Segundo Senapeschi (2003, p. 26), “o progresso científico obtido pelo desenvolvimento tecnológico tem demonstrado ser o principal instrumento de geração de riqueza e bem-estar social de uma nação”. O avanço tecnológico desenvolvido é sobretudo um bem que pode ser usado em benefício de todos, além de poder ser exportado.

Na era da globalização, o que diferenciará um país desenvolvido de outro subdesenvolvido será precisamente a quantidade de conhecimento ou de ciência e tecnologia que possuem. A realidade internacional tem demonstrado ser cada vez mais clara a relação entre investimento em ciência e desenvolvimento econômico e social de um país.

Nos Estados Unidos, o crescimento da atividade industrial a partir de meados do século XX fez com que muitos laboratórios que antes ficavam restritos a universidades ou organismos governamentais se deslocassem para as empresas particulares, as quais passaram a investir em pesquisa científica como meio de se manter à frente na corrida tecnológica (Senapeschi, 2003).

Entre os americanos, menos de 10% dos novos produtos apresentados por empresas têm alguma participação de pesquisa acadêmica, e a tendência mundial está justamente em concentrar a maior parte das investigações científicas e tecnológicas nas empresas privadas.

No Brasil, a industrialização tardia criou um empresariado conservador, sem a visão de que é necessário fazer pesquisa. Ademais, o país forma pesquisadores há não mais que 40 anos; é natural que um sistema ainda jovem forme pesquisadores para a academia, como pensa o ex-ministro Sérgio Rezende (Billi, 2006, p. B1). “Aqui existiu sempre a noção de que quem faz pesquisa são os centros especializados e as universidades”, pontua Ronald Dauscha, presidente da Associação Nacional de Pesquisa (apud Billi, 2006, p. B6).

O Brasil ainda não aprendeu a transformar ciência em riqueza, permanecendo alheio ao fato de que, na era pós-industrial, o valor econômico de um produto está no valor agregado a ele pelo conhecimento, pela informação e pelas tecnologias que incorpora. Há vários fatores que distanciam ciência e setor produtivo no país, mas já existe consenso de que as empresas brasileiras precisam investir mais em pesquisa e desenvolvimento.
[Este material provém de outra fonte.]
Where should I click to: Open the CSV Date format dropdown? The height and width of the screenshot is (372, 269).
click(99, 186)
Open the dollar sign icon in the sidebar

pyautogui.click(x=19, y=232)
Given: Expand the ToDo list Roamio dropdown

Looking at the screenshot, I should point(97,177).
Sim, as empresas podem e devem investir em suas próprias pesquisas ou em pesquisas acadêmicas direcionadas para o setor produtivo. Na Europa e nos Estados Unidos, a participação do setor empresarial no financiamento de pesquisa acadêmica representa o dobro do que é verificado no Brasil (Levy, 2007). De sua parte, a universidade pública não deve restringir o conhecimento ao mundo acadêmico. A transferência de conhecimento aplicado para a indústria é primordial para atender seu papel de extensão junto à comunidade.

As políticas governamentais voltadas para as universidades públicas, para a industrialização e o desenvolvimento científico devem estar muito bem articuladas, produzindo resultados que atendam os interesses nacionais de soberania e independência. Será cada vez mais sombrio o futuro de um país que dependa do conhecimento produzido no exterior.

Referências

BILLI, Marcelo. Ciência avança no país, mas não gera riqueza.São Paulo: Folha de S. Paulo, 12 fev. 2006. Caderno Dinheiro, p. B1.
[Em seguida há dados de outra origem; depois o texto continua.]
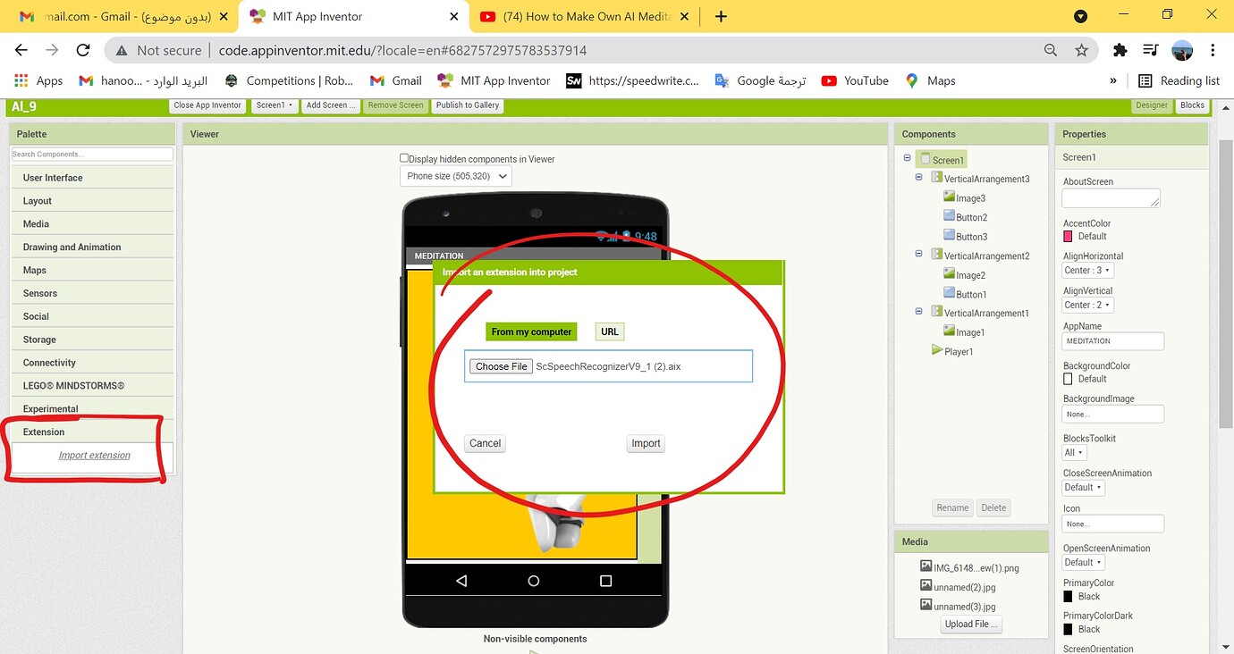Click the PrimaryColor Black color swatch
This screenshot has width=1234, height=654.
pos(1067,596)
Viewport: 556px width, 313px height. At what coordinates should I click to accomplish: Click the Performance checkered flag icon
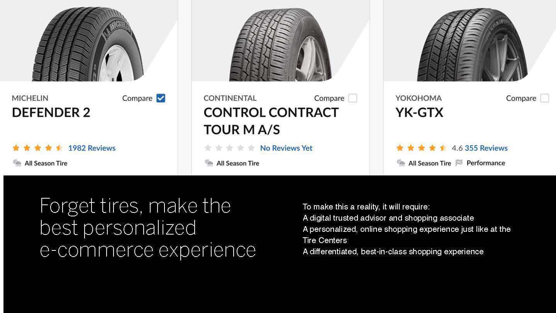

__________. Poucas empresas fazem inovação tecnológica. São Paulo: Folha de S. Paulo. 12 fev. 2006. Caderno Dinheiro, p. B6.

CHASSOT, A. A ciência através dos tempos. São Paulo: Moderna, 1995.

COLLINS, Harry; PINCH, Trevor. O golem: o que você deveria saber sobre ciência. São Paulo: Unesp, 2000.

CUNHA, Luiz Antonio. A universidade temporã. Rio de Janeiro: Francisco Alves, 1986.

DAGNINO, Renato. Ciência & Tecnologia para o desenvolvimento social virou prioridade. E agora? Campinas: Jornal da Unicamp, 16 set. 2007. Opinião, p. 2.

HOLANDA, Sérgio Buarque de. Raízes do Brasil. São Paulo: Companhia das Letras, 1995.

LEVY, Clayton. Participação de empresas no financiamento de pesquisa acadêmica é tímida, conclui pesquisa. Campinas: Jornal da Unicamp, 07 out. 2007. p.09.

NASSER, Carlos. Melhores universidades. Curitiba: Gazeta do Povo, 20 nov. 2005. Caderno Brasil, p. 22.

SENAPESCHI, Alberto. Ciência, tecnologia e cidadania. In: MARTINS, J.; CASTELLANO, E. (orgs.). Educação para a cidadania. São Carlos: Edufscar, 2003.

VIEIRA, Enio. A semente dos negócios. Brasília: Revista indústria brasileira, n. 78A, p. 46-47, ago.2007.